Are you a passionate cyclist? Chances are you know a lot about coffee and how potent it can be for improving cycling performance. There’s always more to learn about coffee. Let’s take a look at how you should change your coffee intake with age, if more is better, and whether abstaining for a while will enhance caffeine’s performance.
Is more always better?
Some cyclists would argue that yes, there’s no limit on how many cups of this wonderful beverage they would like to consume. Unfortunately, research shows that it’s more effective to have just enough. Cyclists that don’t drink coffee often should aim for 2-3 mg of caffeine per kilogram of bodyweight, which would be 1-2 coffees. Those that drink it regularly should aim for up to 6 mg/kg, which could be upwards of 3 coffees. Anything more than 6 mg/kg would likely cause nausea and nervousness.
Older cyclists metabolise caffeine slower
Research is showing that as you get older, the rate at which your body metabolises caffeine significantly slows down. That means older cyclists should drink coffee earlier, about 90-120 minutes before training instead of 60 to get the kick at the right moment. It also means that older cyclists shouldn’t drink coffee in the evening. If caffeine is still in your system when you go to sleep, your sleep quality will suffer. And good sleep is much more effective for boosting athletic performance than coffee. So, it’s best to have your last cup of coffee no later than 14:00.
It doesn’t always dehydrate
Coffee is known to have a diuretic effect, meaning it will make you pee more and lose fluids. But this is only true if you drink it occasionally or if you consume a very large dose of caffeine of 500 mg or more. That would be 4 double-shot espressos at once. But most of us who love coffee and drink it regularly will experience no diuretic effect from our regular amount of coffee.

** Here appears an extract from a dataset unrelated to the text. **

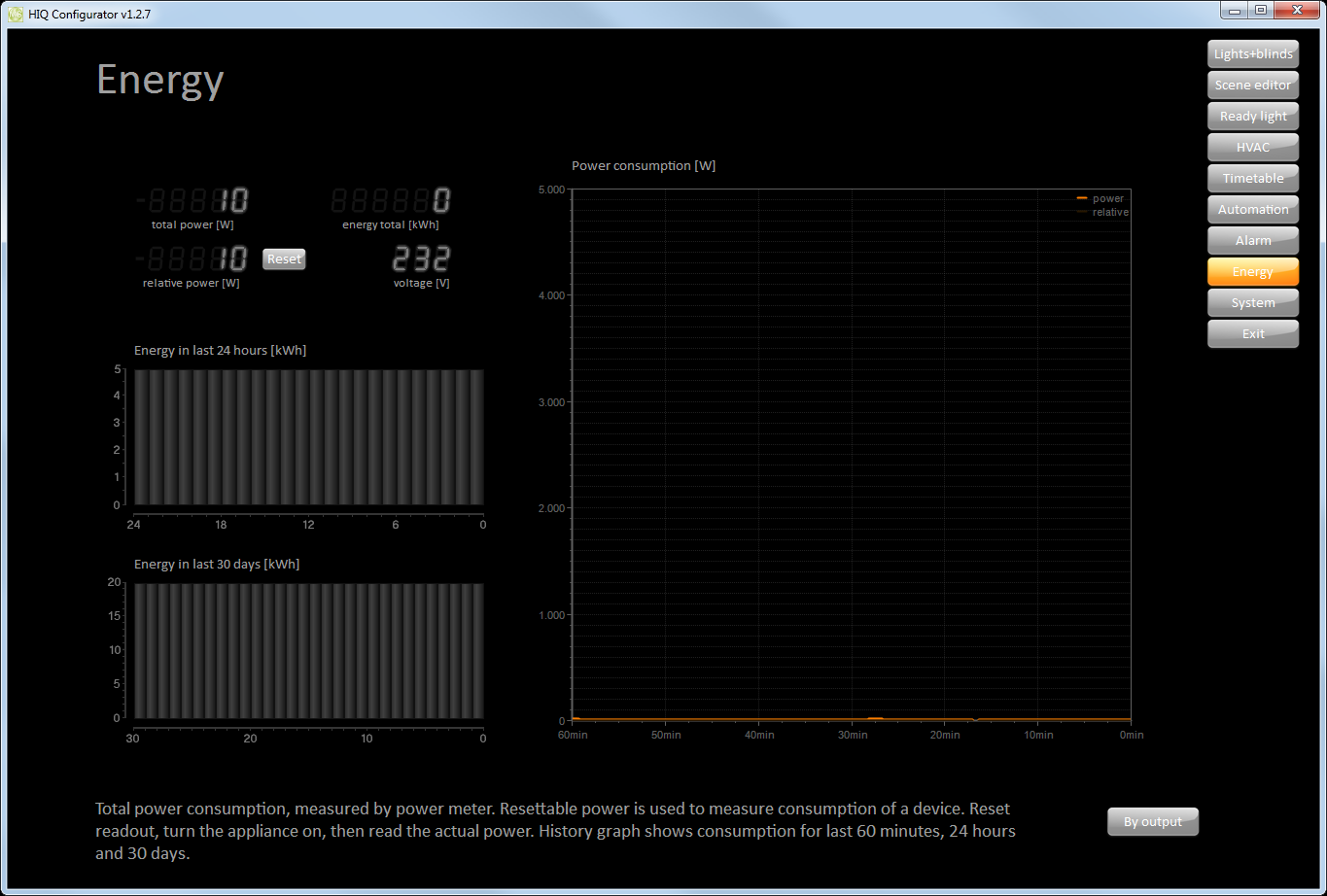The width and height of the screenshot is (1327, 896).
Task: Open the Lights+blinds page
Action: (1252, 54)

Is it worth to abstain before a race?
Some cyclists report that abstaining from caffeine for a week or two increases its effect when used on race day. Research shows that athletes who abstain and those and who drink coffee regularly saw statistically similar improvements in a time trial. But if you personally like abstaining before your races and feel a bigger boost, then keep doing it. It might be that ritual and increased focus on the race or you are statistically an outlier. Either way, the research says abstaining definitely doesn’t hurt.